[HOW TO COMPLETE THIS TASK] Starting at the top of the entries below, set down every line exactly, please, until you reach the line with "2025年3月 (363, 528)", which is included too.

Stored records:
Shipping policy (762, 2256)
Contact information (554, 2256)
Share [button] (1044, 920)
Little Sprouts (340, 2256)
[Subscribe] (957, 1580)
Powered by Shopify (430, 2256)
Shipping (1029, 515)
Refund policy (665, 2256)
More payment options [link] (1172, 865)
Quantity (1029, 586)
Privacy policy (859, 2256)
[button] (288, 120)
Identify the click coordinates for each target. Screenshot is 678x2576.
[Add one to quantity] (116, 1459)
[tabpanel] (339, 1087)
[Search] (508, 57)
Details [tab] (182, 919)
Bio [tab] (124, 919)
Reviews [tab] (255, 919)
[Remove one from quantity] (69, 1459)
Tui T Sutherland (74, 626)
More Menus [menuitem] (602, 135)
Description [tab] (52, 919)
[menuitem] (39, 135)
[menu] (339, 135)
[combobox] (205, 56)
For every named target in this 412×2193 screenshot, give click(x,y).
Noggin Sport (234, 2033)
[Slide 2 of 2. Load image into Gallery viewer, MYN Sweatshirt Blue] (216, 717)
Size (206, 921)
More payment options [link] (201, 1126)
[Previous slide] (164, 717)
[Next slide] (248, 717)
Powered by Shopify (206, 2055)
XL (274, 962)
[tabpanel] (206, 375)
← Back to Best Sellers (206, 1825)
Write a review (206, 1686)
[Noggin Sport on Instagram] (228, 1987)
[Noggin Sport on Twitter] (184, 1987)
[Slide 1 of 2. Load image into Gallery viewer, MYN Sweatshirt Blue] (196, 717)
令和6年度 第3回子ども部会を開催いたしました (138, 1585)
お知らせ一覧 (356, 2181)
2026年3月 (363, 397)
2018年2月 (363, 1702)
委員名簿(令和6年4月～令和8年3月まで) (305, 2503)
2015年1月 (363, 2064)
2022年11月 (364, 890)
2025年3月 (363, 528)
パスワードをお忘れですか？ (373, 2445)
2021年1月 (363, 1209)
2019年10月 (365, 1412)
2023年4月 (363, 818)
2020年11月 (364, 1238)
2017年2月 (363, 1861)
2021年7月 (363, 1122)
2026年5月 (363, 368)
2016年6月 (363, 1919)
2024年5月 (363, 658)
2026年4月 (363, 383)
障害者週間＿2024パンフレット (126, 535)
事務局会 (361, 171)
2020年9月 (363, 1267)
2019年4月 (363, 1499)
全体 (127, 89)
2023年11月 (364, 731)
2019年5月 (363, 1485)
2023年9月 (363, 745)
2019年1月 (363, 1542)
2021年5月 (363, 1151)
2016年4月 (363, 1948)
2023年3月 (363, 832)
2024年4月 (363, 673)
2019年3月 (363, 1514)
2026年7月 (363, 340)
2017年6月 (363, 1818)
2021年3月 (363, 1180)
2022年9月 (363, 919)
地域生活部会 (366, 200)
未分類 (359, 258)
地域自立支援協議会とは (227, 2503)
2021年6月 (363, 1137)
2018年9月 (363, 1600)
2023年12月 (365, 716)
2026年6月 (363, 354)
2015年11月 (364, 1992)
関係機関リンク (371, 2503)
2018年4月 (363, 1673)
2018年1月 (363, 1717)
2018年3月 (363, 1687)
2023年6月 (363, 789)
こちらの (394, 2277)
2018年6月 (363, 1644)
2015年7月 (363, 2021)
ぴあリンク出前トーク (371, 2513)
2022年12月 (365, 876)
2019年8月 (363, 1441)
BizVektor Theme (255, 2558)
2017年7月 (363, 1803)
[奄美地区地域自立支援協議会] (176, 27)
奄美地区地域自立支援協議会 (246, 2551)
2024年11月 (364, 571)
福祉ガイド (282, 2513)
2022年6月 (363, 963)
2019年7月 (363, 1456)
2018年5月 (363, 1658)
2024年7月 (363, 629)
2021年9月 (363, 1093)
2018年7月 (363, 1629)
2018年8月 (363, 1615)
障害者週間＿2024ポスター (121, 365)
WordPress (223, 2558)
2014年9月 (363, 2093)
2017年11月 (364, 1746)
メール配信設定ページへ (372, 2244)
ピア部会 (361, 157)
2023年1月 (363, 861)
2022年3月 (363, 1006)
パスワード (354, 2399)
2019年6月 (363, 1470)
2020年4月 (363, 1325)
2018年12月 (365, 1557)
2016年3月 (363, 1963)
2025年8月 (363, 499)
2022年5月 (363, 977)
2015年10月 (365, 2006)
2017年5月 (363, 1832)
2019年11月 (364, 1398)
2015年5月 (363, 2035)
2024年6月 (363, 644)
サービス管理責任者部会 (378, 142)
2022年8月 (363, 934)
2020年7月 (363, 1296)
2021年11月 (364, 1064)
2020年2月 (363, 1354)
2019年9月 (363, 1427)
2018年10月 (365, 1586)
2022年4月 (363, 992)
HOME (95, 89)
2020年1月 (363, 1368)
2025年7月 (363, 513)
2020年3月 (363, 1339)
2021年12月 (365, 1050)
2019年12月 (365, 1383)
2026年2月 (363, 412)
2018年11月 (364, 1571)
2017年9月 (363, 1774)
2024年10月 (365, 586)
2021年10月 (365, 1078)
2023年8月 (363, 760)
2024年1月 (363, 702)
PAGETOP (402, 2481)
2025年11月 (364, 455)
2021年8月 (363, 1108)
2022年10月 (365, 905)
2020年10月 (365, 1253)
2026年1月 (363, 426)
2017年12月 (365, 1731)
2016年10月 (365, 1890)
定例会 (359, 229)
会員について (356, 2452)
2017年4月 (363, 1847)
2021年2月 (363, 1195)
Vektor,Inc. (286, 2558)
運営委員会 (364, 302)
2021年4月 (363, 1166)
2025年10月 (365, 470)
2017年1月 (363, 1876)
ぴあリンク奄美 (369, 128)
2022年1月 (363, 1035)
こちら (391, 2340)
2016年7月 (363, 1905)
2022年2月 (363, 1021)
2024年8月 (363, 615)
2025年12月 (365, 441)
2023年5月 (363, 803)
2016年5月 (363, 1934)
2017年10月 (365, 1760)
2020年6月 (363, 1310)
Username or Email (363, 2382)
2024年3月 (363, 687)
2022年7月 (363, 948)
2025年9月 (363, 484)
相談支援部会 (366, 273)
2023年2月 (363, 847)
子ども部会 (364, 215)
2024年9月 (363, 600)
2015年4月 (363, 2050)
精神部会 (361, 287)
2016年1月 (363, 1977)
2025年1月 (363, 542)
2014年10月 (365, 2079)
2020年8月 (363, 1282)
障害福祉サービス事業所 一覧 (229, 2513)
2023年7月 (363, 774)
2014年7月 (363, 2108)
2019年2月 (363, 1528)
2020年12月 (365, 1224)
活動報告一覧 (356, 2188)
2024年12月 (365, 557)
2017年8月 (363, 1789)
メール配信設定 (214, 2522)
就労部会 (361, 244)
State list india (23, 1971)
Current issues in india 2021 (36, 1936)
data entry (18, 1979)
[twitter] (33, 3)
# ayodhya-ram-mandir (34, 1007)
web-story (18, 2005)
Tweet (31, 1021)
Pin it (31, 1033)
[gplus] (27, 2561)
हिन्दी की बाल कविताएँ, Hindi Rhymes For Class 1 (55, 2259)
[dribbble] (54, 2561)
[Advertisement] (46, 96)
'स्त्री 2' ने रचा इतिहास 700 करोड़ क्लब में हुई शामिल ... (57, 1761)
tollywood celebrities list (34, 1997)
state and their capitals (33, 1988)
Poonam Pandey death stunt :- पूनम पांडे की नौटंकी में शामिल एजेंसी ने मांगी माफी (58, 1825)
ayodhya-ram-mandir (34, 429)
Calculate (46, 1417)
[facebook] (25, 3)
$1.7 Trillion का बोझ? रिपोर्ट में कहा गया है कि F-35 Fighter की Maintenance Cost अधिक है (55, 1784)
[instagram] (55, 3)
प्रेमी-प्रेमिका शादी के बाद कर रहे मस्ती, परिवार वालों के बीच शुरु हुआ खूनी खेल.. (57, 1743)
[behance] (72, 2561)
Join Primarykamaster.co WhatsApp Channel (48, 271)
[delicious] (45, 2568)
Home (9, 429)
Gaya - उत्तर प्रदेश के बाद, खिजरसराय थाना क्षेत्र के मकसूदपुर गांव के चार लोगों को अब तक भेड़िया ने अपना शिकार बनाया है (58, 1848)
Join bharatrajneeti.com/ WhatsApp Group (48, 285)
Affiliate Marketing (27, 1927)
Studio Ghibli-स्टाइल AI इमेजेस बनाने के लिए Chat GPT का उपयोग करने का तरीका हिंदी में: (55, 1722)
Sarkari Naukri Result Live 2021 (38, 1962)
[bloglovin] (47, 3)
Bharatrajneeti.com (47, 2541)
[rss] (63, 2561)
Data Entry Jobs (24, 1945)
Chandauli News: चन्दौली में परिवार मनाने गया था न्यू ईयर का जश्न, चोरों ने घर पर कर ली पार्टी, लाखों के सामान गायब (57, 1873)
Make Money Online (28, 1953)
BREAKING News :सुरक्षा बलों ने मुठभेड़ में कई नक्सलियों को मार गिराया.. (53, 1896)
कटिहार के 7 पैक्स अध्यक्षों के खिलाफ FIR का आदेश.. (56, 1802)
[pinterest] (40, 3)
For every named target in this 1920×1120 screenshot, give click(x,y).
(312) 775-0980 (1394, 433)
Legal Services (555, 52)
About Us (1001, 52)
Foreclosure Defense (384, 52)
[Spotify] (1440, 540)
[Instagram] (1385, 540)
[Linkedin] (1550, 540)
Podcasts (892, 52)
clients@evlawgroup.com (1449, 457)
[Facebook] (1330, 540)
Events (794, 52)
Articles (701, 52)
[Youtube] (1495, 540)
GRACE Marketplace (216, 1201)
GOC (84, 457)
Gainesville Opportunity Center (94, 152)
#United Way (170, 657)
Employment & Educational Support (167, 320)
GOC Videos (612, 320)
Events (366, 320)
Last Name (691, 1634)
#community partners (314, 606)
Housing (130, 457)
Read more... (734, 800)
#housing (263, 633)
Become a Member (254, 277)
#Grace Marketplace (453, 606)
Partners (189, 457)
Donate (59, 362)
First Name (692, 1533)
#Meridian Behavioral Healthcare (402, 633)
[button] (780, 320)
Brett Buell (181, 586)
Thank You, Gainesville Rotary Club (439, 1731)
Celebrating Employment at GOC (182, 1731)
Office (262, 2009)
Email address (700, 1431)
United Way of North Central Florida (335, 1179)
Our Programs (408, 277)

[RESPONSE FOR THIS EXERCISE]
Shipping policy (762, 2256)
Contact information (554, 2256)
Share [button] (1044, 920)
Little Sprouts (340, 2256)
[Subscribe] (957, 1580)
Powered by Shopify (430, 2256)
Shipping (1029, 515)
Refund policy (665, 2256)
More payment options [link] (1172, 865)
Quantity (1029, 586)
Privacy policy (859, 2256)
[button] (288, 120)
Identify the click coordinates for each target. Screenshot is 678x2576.
[Add one to quantity] (116, 1459)
[tabpanel] (339, 1087)
[Search] (508, 57)
Details [tab] (182, 919)
Bio [tab] (124, 919)
Reviews [tab] (255, 919)
[Remove one from quantity] (69, 1459)
Tui T Sutherland (74, 626)
More Menus [menuitem] (602, 135)
Description [tab] (52, 919)
[menuitem] (39, 135)
[menu] (339, 135)
[combobox] (205, 56)
For every named target in this 412×2193 screenshot, give click(x,y).
Noggin Sport (234, 2033)
[Slide 2 of 2. Load image into Gallery viewer, MYN Sweatshirt Blue] (216, 717)
Size (206, 921)
More payment options [link] (201, 1126)
[Previous slide] (164, 717)
[Next slide] (248, 717)
Powered by Shopify (206, 2055)
XL (274, 962)
[tabpanel] (206, 375)
← Back to Best Sellers (206, 1825)
Write a review (206, 1686)
[Noggin Sport on Instagram] (228, 1987)
[Noggin Sport on Twitter] (184, 1987)
[Slide 1 of 2. Load image into Gallery viewer, MYN Sweatshirt Blue] (196, 717)
令和6年度 第3回子ども部会を開催いたしました (138, 1585)
お知らせ一覧 (356, 2181)
2026年3月 (363, 397)
2018年2月 (363, 1702)
委員名簿(令和6年4月～令和8年3月まで) (305, 2503)
2015年1月 (363, 2064)
2022年11月 (364, 890)
2025年3月 (363, 528)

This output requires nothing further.